What techniques will reduce headlight glare in vehicle image processing?

I am faced with the challenge of both reducing glare from headlights and increasing overall contrast for better object recognition in an attempt to enhance the image quality of road vehicles at night. I am brainstorming here so I have not tried anything yet but plan on using OpenCV and Python as well as making hardware/camera choices to suit the application.

Hardware as an important aside, my question here is in regards to image processing techniques for low latency video streaming

** I am not attempting to classify objects using bounding boxes, I am attempting to clean up the images for humans to view. This project is for an ADAS system using a large rectangular screen displaying the rear view form the vehicle for better night driving experience. Thermal Cameras are also currently outside the scope of this project

Histogram Equalization is said to help extract data from images with poor contrast ( Cars on a dark road ) but what about reducing the blinding effects of headlights?

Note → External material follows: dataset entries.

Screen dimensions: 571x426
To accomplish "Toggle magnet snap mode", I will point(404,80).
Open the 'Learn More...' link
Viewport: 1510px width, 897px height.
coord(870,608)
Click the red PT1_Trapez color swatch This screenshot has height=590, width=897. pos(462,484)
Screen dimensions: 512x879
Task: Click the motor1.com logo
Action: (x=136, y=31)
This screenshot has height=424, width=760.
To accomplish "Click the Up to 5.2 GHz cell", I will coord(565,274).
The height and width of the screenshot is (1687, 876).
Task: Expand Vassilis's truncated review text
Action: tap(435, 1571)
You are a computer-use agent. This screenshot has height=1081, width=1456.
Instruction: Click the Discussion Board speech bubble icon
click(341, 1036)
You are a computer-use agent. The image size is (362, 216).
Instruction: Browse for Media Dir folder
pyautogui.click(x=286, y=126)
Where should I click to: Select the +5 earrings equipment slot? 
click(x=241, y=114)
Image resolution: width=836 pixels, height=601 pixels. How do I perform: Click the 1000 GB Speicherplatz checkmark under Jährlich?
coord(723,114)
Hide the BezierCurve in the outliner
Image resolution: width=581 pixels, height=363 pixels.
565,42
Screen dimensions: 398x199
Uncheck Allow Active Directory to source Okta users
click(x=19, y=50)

HSV + CLAHE seems to be a common place to start but no universal method seems to be in use to do the innate complexities of the problem.

What am I getting wrong?

once the picture is formed, it’s impossible to improve meaningfully. avoid the problem entirely if you can.

clean optics to reduce light scattering from dust/dirt/debris/scratches. simple to do.

HDR image sensor. definitely. talk to manufacturers, let them demonstrate how their camera and lens deals with spotlights (oversaturation, light bleeding physically, scanline artefacts, …). ideally, shining a spotlight into the camera only ruins a tiny spot right where the light is, but nothing else. set exposure and aperture to fixed, since you care about the rest of the scene being imaged. if the camera attempts to adjust exposure to respect the spotlight, that’ll cast everything into darkness.

if you have to, you could try some tone mapping. that can happen globally (LUT) or locally (gives the “typical” HDR look even though that’s not HDR, that’s dynamic range compression)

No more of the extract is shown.